Wallace Avery (Colin Firth) è stanco della sua vita che viaggia sul binario della mediocrità: ex marito, padre assente, ex golfista con un insuccesso che gli pesa sull’esistenza. L’uomo decide un giorno di fingere il suicidio per poter ricominciare da zero con una nuova identità. Il suo nome sarà Arthur Newman e il suo scopo è quello di intraprendere un viaggio verso Terre Haute, indiana. Tutto sembra procedere per il meglio fino a che l’uomo non incontra sulla sua strada Michaela Fitzgerald (Emily Blunt) una donna che ha preso in prestito il nome della sua sorella gemella, anche lei in fuga dalla realtà. I due intraprendono così un viaggio on the road che li porterà ad amarsi attraverso le identità di altre coppie in altre case e in altri vestiti fino ad arrivare alla consapevolezza che dalla vita vera, e dagli affetti, non si può scappare.

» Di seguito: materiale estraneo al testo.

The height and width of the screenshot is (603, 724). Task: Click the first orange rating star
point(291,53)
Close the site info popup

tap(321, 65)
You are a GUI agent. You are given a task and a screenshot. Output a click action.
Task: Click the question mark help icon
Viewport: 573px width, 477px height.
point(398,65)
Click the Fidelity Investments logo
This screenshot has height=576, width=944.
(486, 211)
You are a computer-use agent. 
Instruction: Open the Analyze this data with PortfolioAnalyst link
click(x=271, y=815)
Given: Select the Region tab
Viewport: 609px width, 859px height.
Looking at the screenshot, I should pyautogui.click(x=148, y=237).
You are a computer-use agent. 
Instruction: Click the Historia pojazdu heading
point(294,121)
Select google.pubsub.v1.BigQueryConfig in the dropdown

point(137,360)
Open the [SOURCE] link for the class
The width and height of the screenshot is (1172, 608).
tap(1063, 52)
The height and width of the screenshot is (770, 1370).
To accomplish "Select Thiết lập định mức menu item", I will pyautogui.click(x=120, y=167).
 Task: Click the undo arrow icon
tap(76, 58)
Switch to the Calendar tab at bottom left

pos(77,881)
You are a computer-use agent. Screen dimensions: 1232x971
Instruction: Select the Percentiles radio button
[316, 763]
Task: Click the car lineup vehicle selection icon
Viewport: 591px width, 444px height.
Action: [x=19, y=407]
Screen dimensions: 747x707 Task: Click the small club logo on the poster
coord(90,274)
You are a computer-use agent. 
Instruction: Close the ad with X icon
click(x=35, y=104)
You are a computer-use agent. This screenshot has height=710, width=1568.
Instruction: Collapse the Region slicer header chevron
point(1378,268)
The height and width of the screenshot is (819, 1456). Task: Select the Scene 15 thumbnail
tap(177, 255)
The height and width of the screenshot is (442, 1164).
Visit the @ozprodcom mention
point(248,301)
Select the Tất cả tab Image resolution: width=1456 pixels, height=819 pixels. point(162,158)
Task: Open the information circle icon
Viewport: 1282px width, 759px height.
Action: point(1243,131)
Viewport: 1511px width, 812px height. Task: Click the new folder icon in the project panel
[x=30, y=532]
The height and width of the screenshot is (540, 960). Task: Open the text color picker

Il buon soggetto di Il mondo di Arthur Newman ha come protagonisti due personaggi molto simili che hanno in comune la stessa voglia di voler troncare col passato e di non voler essere se stessi che sullo sfondo di un’America che poco conosciuta (che avrebbe dovuto essere più sfruttata) si incontrano, si scontrano e non possono fare a meno di attrarsi. Purtroppo però la pellicola soffre di una sindrome di “già visto” e di una lentezza narrativa che non riesce a far appassionare lo spettatore.

Un Colin Firth un po’ sotto tono risulta meno credibile della sua compagna Emily Blunt che è perfetta nella parte della ragazza spezzata e dark, nonostante anche nella caratterizzazione del suo personaggio si abbia la sensazione che manchi qualcosa.

L’apprezzabile tentativo di non voler far cadere il lungometraggio nella trappola del melodrammatico priva però il film, ben girato, di emozioni: tutto è sottotono dai personaggi, alle azioni e le reazioni.

Manca il colpo di scena, manca il pathos e manca il sentimento: tutte caratteristiche che in un lungometraggio che vorrebbe raccontare una storia d’amore sono fondamentali.